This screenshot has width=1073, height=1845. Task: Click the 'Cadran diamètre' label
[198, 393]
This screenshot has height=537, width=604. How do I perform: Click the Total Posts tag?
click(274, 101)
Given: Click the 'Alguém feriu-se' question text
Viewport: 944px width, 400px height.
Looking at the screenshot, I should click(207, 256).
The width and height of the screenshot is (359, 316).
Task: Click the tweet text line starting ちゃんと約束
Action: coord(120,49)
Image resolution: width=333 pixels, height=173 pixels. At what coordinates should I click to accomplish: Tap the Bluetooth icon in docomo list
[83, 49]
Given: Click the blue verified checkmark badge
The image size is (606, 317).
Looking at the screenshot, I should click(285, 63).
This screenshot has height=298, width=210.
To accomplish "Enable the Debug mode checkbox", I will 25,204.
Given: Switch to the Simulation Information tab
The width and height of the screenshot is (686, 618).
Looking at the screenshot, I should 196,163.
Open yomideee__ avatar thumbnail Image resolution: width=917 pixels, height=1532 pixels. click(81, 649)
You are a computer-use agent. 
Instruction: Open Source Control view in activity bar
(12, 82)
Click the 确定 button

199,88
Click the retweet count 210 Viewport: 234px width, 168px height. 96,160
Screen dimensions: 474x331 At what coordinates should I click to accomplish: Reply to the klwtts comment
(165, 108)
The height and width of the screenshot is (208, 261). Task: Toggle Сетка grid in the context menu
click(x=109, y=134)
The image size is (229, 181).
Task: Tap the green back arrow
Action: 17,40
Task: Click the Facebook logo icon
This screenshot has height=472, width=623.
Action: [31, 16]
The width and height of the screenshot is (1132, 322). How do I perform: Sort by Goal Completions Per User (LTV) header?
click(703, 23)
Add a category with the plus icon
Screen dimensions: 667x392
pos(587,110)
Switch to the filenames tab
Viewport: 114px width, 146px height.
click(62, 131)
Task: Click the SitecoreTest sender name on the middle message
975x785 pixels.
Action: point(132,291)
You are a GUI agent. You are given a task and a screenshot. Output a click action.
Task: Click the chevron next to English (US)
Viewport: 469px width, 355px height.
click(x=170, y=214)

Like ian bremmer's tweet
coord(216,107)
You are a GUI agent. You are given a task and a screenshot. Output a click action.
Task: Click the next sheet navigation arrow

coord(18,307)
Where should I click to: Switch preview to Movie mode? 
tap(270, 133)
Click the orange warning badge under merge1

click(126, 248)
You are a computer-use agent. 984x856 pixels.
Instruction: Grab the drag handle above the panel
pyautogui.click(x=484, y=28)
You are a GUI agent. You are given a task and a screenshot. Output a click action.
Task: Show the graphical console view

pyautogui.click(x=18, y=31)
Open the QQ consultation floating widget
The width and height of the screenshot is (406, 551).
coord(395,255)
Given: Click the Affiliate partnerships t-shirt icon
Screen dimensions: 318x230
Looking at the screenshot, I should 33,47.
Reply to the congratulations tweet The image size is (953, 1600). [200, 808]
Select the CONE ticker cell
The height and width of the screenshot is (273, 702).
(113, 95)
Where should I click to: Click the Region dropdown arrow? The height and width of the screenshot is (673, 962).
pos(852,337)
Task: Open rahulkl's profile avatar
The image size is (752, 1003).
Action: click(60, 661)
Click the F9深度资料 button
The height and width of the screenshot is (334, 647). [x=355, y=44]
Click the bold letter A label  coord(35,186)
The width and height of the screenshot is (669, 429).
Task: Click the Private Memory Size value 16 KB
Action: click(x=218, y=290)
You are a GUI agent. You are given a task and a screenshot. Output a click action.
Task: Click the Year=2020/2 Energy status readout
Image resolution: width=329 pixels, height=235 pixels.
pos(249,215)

────────────────────────────────────────

— Work required —
The lines above from the one with "Task: Show the graphical console view" through the one with "Task: Open rahulkl's profile avatar" are to be duplicated exactly, ends included, with nothing added.

— The completed task —
Task: Show the graphical console view

pyautogui.click(x=18, y=31)
Open the QQ consultation floating widget
The width and height of the screenshot is (406, 551).
coord(395,255)
Given: Click the Affiliate partnerships t-shirt icon
Screen dimensions: 318x230
Looking at the screenshot, I should 33,47.
Reply to the congratulations tweet The image size is (953, 1600). [200, 808]
Select the CONE ticker cell
The height and width of the screenshot is (273, 702).
(113, 95)
Where should I click to: Click the Region dropdown arrow? The height and width of the screenshot is (673, 962).
pos(852,337)
Task: Open rahulkl's profile avatar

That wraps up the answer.